§ **Task statement**:
Repeat every line that appears below, with nothing altered.

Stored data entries
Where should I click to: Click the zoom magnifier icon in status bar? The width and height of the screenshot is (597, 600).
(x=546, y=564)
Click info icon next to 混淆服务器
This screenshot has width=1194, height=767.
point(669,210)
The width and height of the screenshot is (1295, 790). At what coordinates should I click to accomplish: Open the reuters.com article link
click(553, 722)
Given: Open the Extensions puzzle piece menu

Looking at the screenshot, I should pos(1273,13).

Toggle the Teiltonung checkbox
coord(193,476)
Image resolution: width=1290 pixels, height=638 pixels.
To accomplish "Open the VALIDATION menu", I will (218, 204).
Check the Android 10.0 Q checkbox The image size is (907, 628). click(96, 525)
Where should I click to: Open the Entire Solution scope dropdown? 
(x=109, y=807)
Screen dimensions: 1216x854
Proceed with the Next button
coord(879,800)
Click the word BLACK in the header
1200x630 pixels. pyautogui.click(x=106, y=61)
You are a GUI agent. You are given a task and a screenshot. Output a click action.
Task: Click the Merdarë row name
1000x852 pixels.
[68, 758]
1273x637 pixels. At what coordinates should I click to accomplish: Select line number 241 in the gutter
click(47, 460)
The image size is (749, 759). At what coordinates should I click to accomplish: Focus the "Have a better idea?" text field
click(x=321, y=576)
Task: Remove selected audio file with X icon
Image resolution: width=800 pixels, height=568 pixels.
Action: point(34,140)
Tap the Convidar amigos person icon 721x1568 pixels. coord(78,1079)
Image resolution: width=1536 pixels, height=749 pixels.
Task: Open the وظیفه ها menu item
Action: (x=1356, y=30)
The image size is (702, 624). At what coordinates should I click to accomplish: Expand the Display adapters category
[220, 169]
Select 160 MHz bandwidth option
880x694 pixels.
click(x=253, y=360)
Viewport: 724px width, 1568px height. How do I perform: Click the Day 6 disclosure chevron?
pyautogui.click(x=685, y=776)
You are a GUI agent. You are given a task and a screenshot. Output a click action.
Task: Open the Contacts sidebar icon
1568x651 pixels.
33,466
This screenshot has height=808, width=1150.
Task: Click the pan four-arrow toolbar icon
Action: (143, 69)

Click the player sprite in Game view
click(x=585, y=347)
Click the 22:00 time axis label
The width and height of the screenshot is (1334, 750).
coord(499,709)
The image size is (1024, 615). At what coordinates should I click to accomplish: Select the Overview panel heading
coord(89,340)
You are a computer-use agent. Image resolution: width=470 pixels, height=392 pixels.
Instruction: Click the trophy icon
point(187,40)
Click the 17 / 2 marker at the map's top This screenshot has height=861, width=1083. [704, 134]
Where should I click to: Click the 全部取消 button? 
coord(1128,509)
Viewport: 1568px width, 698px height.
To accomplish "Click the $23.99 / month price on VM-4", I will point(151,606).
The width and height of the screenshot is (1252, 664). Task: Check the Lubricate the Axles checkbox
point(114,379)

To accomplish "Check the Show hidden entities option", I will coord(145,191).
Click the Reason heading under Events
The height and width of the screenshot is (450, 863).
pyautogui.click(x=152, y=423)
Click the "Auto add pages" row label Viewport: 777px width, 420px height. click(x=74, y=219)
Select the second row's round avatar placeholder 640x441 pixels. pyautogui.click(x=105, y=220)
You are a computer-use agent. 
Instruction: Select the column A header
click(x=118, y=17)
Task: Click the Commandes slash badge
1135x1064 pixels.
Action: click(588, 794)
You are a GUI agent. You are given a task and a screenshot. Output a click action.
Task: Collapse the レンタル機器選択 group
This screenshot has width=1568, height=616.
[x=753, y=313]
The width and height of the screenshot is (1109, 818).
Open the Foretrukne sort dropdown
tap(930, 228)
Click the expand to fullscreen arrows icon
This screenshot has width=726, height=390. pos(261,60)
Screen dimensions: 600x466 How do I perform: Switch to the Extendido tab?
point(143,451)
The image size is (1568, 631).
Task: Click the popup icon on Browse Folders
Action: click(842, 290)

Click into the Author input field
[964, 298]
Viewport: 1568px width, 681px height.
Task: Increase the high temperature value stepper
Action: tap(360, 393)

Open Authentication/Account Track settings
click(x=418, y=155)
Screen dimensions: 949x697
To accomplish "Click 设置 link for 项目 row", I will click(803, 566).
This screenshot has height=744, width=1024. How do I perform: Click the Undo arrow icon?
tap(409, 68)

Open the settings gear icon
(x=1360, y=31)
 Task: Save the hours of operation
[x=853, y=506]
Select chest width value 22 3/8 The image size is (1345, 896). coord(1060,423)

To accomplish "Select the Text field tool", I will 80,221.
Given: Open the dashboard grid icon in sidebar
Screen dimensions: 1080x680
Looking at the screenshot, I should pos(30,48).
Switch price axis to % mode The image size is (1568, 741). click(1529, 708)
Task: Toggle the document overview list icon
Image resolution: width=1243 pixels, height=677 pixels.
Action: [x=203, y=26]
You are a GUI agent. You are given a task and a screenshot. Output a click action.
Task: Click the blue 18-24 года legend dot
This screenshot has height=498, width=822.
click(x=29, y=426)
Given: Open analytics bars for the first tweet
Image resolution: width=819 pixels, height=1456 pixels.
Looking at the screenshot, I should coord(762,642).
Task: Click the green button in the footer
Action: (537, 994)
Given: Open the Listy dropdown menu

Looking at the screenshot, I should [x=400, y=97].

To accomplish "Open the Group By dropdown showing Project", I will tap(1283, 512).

§ **Answer to this exercise**:
Where should I click to: Click the zoom magnifier icon in status bar? The width and height of the screenshot is (597, 600).
(x=546, y=564)
Click info icon next to 混淆服务器
This screenshot has width=1194, height=767.
point(669,210)
The width and height of the screenshot is (1295, 790). At what coordinates should I click to accomplish: Open the reuters.com article link
click(553, 722)
Given: Open the Extensions puzzle piece menu

Looking at the screenshot, I should pos(1273,13).

Toggle the Teiltonung checkbox
coord(193,476)
Image resolution: width=1290 pixels, height=638 pixels.
To accomplish "Open the VALIDATION menu", I will (218, 204).
Check the Android 10.0 Q checkbox The image size is (907, 628). click(96, 525)
Where should I click to: Open the Entire Solution scope dropdown? 
(x=109, y=807)
Screen dimensions: 1216x854
Proceed with the Next button
coord(879,800)
Click the word BLACK in the header
1200x630 pixels. pyautogui.click(x=106, y=61)
You are a GUI agent. You are given a task and a screenshot. Output a click action.
Task: Click the Merdarë row name
1000x852 pixels.
[68, 758]
1273x637 pixels. At what coordinates should I click to accomplish: Select line number 241 in the gutter
click(47, 460)
The image size is (749, 759). At what coordinates should I click to accomplish: Focus the "Have a better idea?" text field
click(x=321, y=576)
Task: Remove selected audio file with X icon
Image resolution: width=800 pixels, height=568 pixels.
Action: point(34,140)
Tap the Convidar amigos person icon 721x1568 pixels. coord(78,1079)
Image resolution: width=1536 pixels, height=749 pixels.
Task: Open the وظیفه ها menu item
Action: (x=1356, y=30)
The image size is (702, 624). At what coordinates should I click to accomplish: Expand the Display adapters category
[220, 169]
Select 160 MHz bandwidth option
880x694 pixels.
click(x=253, y=360)
Viewport: 724px width, 1568px height. How do I perform: Click the Day 6 disclosure chevron?
pyautogui.click(x=685, y=776)
You are a GUI agent. You are given a task and a screenshot. Output a click action.
Task: Open the Contacts sidebar icon
1568x651 pixels.
33,466
This screenshot has height=808, width=1150.
Task: Click the pan four-arrow toolbar icon
Action: (143, 69)

Click the player sprite in Game view
click(x=585, y=347)
Click the 22:00 time axis label
The width and height of the screenshot is (1334, 750).
coord(499,709)
The image size is (1024, 615). At what coordinates should I click to accomplish: Select the Overview panel heading
coord(89,340)
You are a computer-use agent. Image resolution: width=470 pixels, height=392 pixels.
Instruction: Click the trophy icon
point(187,40)
Click the 17 / 2 marker at the map's top This screenshot has height=861, width=1083. [704, 134]
Where should I click to: Click the 全部取消 button? 
coord(1128,509)
Viewport: 1568px width, 698px height.
To accomplish "Click the $23.99 / month price on VM-4", I will point(151,606).
The width and height of the screenshot is (1252, 664). Task: Check the Lubricate the Axles checkbox
point(114,379)

To accomplish "Check the Show hidden entities option", I will coord(145,191).
Click the Reason heading under Events
The height and width of the screenshot is (450, 863).
pyautogui.click(x=152, y=423)
Click the "Auto add pages" row label Viewport: 777px width, 420px height. click(x=74, y=219)
Select the second row's round avatar placeholder 640x441 pixels. pyautogui.click(x=105, y=220)
You are a computer-use agent. 
Instruction: Select the column A header
click(x=118, y=17)
Task: Click the Commandes slash badge
1135x1064 pixels.
Action: click(588, 794)
You are a GUI agent. You are given a task and a screenshot. Output a click action.
Task: Collapse the レンタル機器選択 group
This screenshot has width=1568, height=616.
[x=753, y=313]
The width and height of the screenshot is (1109, 818).
Open the Foretrukne sort dropdown
tap(930, 228)
Click the expand to fullscreen arrows icon
This screenshot has width=726, height=390. pos(261,60)
Screen dimensions: 600x466 How do I perform: Switch to the Extendido tab?
point(143,451)
The image size is (1568, 631).
Task: Click the popup icon on Browse Folders
Action: click(842, 290)

Click into the Author input field
[964, 298]
Viewport: 1568px width, 681px height.
Task: Increase the high temperature value stepper
Action: tap(360, 393)

Open Authentication/Account Track settings
click(x=418, y=155)
Screen dimensions: 949x697
To accomplish "Click 设置 link for 项目 row", I will click(803, 566).
This screenshot has height=744, width=1024. How do I perform: Click the Undo arrow icon?
tap(409, 68)

Open the settings gear icon
(x=1360, y=31)
 Task: Save the hours of operation
[x=853, y=506]
Select chest width value 22 3/8 The image size is (1345, 896). coord(1060,423)

To accomplish "Select the Text field tool", I will 80,221.
Given: Open the dashboard grid icon in sidebar
Screen dimensions: 1080x680
Looking at the screenshot, I should pos(30,48).
Switch price axis to % mode The image size is (1568, 741). click(1529, 708)
Task: Toggle the document overview list icon
Image resolution: width=1243 pixels, height=677 pixels.
Action: [x=203, y=26]
You are a GUI agent. You are given a task and a screenshot. Output a click action.
Task: Click the blue 18-24 года legend dot
This screenshot has height=498, width=822.
click(x=29, y=426)
Given: Open analytics bars for the first tweet
Image resolution: width=819 pixels, height=1456 pixels.
Looking at the screenshot, I should coord(762,642).
Task: Click the green button in the footer
Action: (537, 994)
Given: Open the Listy dropdown menu

Looking at the screenshot, I should [x=400, y=97].

To accomplish "Open the Group By dropdown showing Project", I will tap(1283, 512).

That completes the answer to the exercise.